Hari bahagia

 Sebuah Ungkapan Bahagia

Sumber: pinterest

Hari Bahagia

Nadiatus Sufla




Aku tak bisa menahan senyum ini. Sekarang, di depan semua orang, aku berdiri dengan mengenakan toga yang dari dulu aku impikan. Bangga sekali rasanya ketika melihat senyum bahagia terpancar di wajah kedua orang tuaku. Ayah, Ibu, mimpiku sudah terwujud, sekarang saatnya untuk membuat mimpi baru lagi.

Aku memejam sejenak, mengingat kembali apa saja yang sudah aku lalui untuk bisa mendarat di sini. Langkah-langkah kakiku masih terlihat, bukti perjuanganku selama ini. Seberapa banyak halang rintang yang menjadi saksi bisu, seberapa banyak air peluh yang bercucuran di sepanjang perjalanan. 

Rasanya baru saja kemarin aku dinyatakan lulus sekolah menengah atas, bekerja sambilan di banyak tempat sambil membawa-bawa buku, mengikuti ujian masuk di universitas impianku, lalu menjalani hari-hari sebagai mahasiswa baru.

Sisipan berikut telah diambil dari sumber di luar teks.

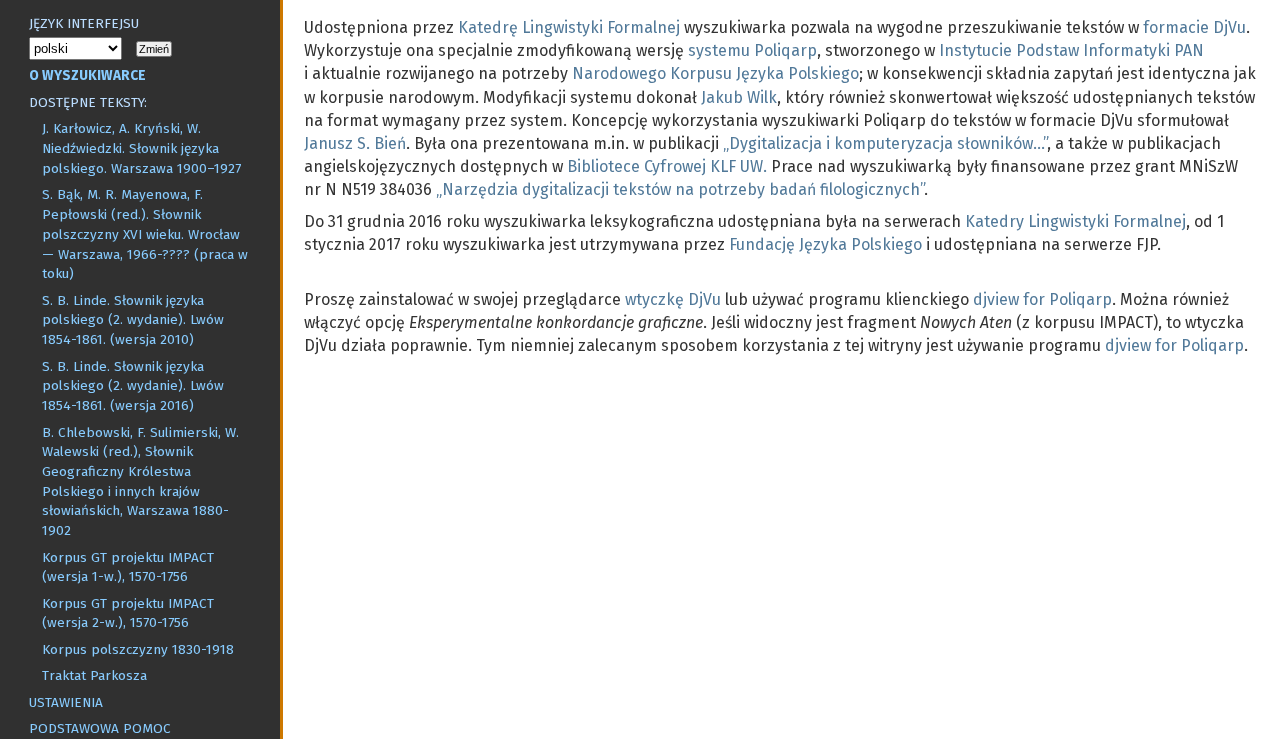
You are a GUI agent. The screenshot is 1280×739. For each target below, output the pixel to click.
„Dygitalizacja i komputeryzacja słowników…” (885, 143)
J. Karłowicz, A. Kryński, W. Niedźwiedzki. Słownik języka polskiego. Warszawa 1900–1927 (141, 148)
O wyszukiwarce (87, 75)
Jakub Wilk (739, 97)
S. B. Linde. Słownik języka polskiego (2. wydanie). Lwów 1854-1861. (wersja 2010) (133, 320)
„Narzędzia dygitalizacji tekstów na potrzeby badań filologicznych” (680, 189)
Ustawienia (66, 702)
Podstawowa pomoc (100, 728)
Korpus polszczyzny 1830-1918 (138, 649)
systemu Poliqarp (752, 50)
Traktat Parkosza (94, 675)
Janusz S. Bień (355, 143)
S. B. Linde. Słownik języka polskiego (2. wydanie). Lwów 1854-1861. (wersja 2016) (133, 386)
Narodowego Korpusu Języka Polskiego (715, 73)
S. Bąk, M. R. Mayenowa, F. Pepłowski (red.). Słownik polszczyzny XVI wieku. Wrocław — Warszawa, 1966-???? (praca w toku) (145, 234)
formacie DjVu (1194, 27)
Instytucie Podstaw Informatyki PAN (1071, 50)
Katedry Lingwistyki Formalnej (1075, 221)
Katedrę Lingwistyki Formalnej (569, 27)
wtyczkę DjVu (673, 299)
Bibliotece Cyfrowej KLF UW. (667, 166)
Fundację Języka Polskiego (825, 244)
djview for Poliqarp (1042, 299)
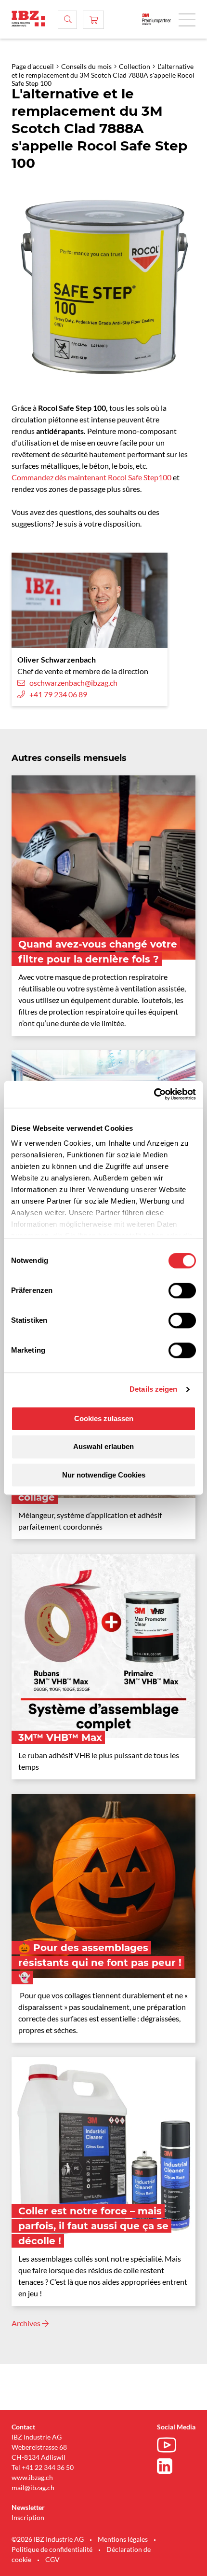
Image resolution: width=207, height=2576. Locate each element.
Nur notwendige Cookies (103, 1475)
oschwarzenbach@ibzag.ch (73, 682)
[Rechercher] (67, 20)
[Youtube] (169, 2446)
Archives (27, 2323)
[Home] (28, 19)
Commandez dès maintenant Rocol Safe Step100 (91, 477)
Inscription (28, 2517)
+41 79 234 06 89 (58, 694)
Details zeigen (153, 1389)
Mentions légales (123, 2539)
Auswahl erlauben (103, 1447)
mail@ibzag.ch (33, 2487)
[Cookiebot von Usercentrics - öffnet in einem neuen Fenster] (154, 1094)
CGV (52, 2559)
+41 (27, 2467)
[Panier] (93, 20)
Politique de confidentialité (52, 2549)
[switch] (182, 1290)
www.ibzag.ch (32, 2477)
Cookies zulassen (103, 1418)
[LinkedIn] (169, 2466)
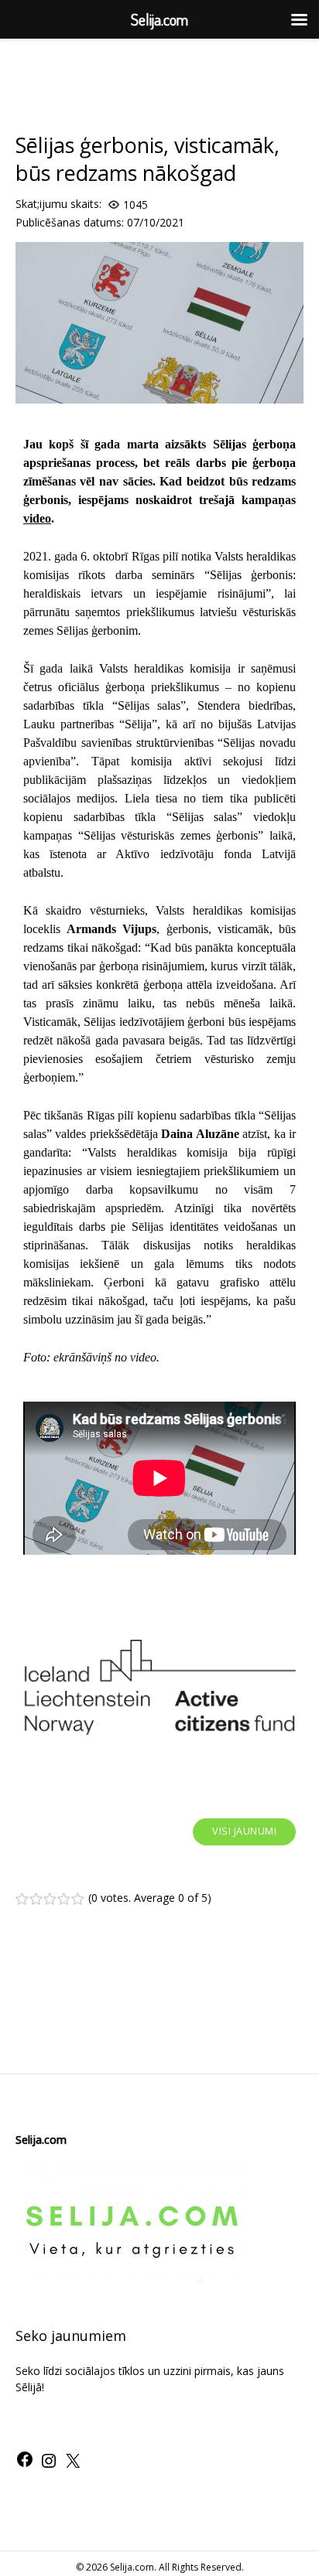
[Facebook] (24, 2464)
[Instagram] (48, 2465)
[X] (72, 2465)
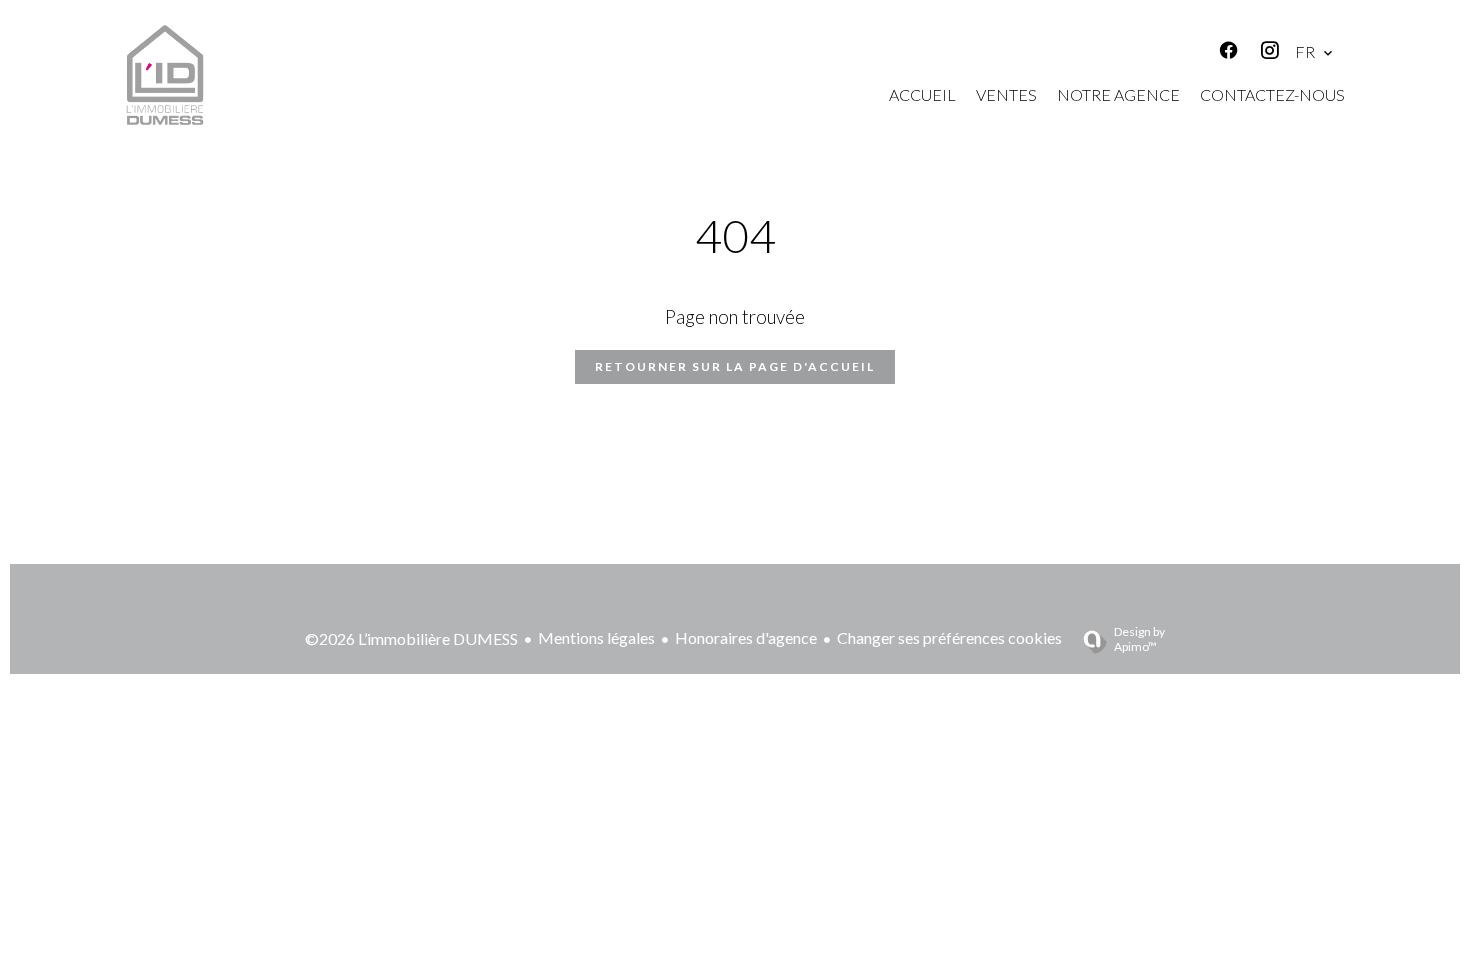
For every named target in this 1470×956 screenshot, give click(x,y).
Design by (1139, 639)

Semuanya sudah berlalu, kini aku sudah bukan mahasiswa semester akhir lagi. Aku lulus.

Aku tahu, ini bukan akhir, melainkan awal dari kehidupan yang sesungguhnya. Setelah ini ada banyak hal yang harus kulakukan, aku masih belum bisa bersantai. Namun, di hari bahagia ini, aku ingin melupakan semua apapun tentang esok hari, menikmati segala senyum di tempat ini, bersama orang-orang tercinta. 

Kupandangi wajah wanita yang sudah melahirkan, membesarkan dan merawatku dengan sepenuh hatinya. Keriput mulai muncul di wajah cantiknya, mengingatkanku bahwa beliau sudah tidak muda.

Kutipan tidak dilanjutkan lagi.